Maria Lamas, Invisibilidade e imigração

Fosse hoje viva Maria Lamas, e ainda teria muito por onde cartografar trabalho invisível – tão duro quanto essencial.

Dar um saltinho à Gulbenkian, para ver a exposição As Mulheres de Maria Lamas, é uma opção a considerar para os tempos livres, mais a mais é grátis e não se gasta muito tempo a vê-la. Além disso, tende a estar bom tempo e a Gulbenkian junta o útil (serviço público) ao agradável (o lugar). Boas fotografias, exposição bem feita e, para quem estiver interessado, um mar de aprendizagem e de reflexão. Aposta ganha, portanto.

Recomendo especialmente a jovens urbanos entediados na abundância e/ou horrorizados com o futuro, porque ver as coisas em perspetiva, numa educativa diacronia, embora não dê de comer nem converta o ennui em felicidade, sempre pode dar outro sabor aos alimentos e outra cor aos folguedos da atualidade. Maria Lamas retrata a vida dura como ela era. E não era assim há tanto tempo. E era assim para muitíssima gente. Não faz mal olhar e tentar ver, e pode ser que a comparação os/nos alegre alguma coisa sobre o umbigo do presente e o suposto negrume do futuro.
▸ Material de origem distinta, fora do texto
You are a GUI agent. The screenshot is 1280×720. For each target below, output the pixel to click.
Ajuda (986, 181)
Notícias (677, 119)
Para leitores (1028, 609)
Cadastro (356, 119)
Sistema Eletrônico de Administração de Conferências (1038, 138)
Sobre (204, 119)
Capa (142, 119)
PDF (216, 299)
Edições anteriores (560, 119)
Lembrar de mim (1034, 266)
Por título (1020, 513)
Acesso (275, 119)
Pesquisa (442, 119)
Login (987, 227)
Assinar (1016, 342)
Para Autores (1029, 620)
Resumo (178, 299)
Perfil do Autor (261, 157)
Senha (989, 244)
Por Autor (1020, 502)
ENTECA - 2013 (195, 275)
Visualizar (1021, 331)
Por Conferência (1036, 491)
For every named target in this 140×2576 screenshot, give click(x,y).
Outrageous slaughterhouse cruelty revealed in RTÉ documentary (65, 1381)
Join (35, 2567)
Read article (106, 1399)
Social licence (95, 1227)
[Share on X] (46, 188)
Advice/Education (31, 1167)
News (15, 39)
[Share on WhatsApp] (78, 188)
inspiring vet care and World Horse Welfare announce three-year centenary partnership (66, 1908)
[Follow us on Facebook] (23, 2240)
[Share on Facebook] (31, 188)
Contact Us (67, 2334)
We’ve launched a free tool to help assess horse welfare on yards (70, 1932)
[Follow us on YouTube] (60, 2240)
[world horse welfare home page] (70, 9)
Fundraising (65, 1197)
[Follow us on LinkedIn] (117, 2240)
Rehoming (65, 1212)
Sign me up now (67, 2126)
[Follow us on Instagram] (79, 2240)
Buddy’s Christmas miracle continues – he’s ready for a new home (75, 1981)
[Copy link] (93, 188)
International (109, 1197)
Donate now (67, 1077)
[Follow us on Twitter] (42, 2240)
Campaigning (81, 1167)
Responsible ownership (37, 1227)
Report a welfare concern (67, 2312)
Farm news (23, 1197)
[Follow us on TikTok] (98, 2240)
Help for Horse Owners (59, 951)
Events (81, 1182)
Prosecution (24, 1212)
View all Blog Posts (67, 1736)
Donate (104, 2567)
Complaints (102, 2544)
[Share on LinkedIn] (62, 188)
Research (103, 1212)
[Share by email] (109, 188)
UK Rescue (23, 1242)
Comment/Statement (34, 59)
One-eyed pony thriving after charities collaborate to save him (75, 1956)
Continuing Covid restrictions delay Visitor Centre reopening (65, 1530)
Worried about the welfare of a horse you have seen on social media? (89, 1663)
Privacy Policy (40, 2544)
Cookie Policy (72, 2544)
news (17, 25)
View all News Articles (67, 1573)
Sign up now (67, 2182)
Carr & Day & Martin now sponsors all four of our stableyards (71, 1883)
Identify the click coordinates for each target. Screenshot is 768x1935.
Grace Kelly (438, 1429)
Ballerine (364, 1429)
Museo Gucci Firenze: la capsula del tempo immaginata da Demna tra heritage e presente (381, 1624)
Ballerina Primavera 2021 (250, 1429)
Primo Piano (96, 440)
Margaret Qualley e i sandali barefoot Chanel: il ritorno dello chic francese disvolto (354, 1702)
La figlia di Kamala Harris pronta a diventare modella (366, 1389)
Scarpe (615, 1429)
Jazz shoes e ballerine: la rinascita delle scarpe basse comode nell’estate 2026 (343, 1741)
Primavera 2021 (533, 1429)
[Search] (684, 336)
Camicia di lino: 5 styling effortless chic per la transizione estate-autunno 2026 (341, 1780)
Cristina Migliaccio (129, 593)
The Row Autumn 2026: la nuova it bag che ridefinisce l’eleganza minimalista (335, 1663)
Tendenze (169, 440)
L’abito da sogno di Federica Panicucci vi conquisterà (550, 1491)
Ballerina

Mas a quem recomendo mais dar lá um pulinho é aos cultores do discurso anti-imigração – que, a meu ver, é idiota por várias razões, e nem preciso de entrar na questão humanitária. Posso começar pela afirmação de que os argumentos de natureza, digamos, cultural não têm ponta por onde se pegue, seja o patriotismo ou a identidade, seja o idioma, seja a dita integração. Para começar, o que é isso de identidade? Comer cozido e dançar o corridinho? Todos esses argumentos esquecem, além do mais, a História, que nos mostra uma amálgama de gentes e de fluxos, de influências, de movimentos e de costumes, e mostra também que o Estado fez a nação (seja lá isso o que for) e não o contrário. E o idioma não é mais do que um organismo vivo, e nem precisamos de imigração para o rechear de novidades e de desafios, às vezes aliás bebendo alegremente pela palhinha do embasbacamento, como diria o Eça, o que o comboio, o retângulo mágico ou as redes trazem das Franças deste mundo. Portanto, idioma que emprenha de ouvido melhor pode emprenhar de convivência. E pátria que se fez e faz de camadas melhor se sedimenta com mais uma quantas. E tudo se move, até a Terra, como diria Galileu a cegos entrincheirados. Preciso é (saber) viver e deixar viver.

Mas há também os argumentos económicos, ainda mais idiotas, e é aí que entram as fotografias de Maria Lamas. Ela cartografou o trabalho – tão duro quanto essencial – das mulheres do seu/do nosso país, tentando tirar essas mulheres e esse trabalho da invisibilidade. Fosse hoje viva Maria Lamas, e ainda teria muito por onde cartografar trabalho invisível – tão duro quanto essencial. E retrataria não apenas mulheres, mas também homens, a grande maioria imigrantes. No mar, no campo, nas serras, nas cidades, agarrados ao carro de carvão, ao utensílio agrícola, à rede de pesca, nas sombras e nos restos, a fazer o que ninguém mais quer fazer. Seguramente desfilariam pelas suas hipotéticas fotografias milhares de imigrantes. Aqueles que os discursos anti-imigração não querem, os que, alegadamente, perturbam a pátria, põem o idioma em nervos e a cultura em sobressalto. Mas, digo eu, postos ou mantidos fora os imigrantes, quem faria esse trabalho? (E, já agora, quem trataria da demografia?) Quem ocuparia essa invisibilidade? Quem se ocuparia das entranhas da máquina que não pode parar mesmo quando vamos à Gulbenkian espairecer num ameno sábado de fevereiro?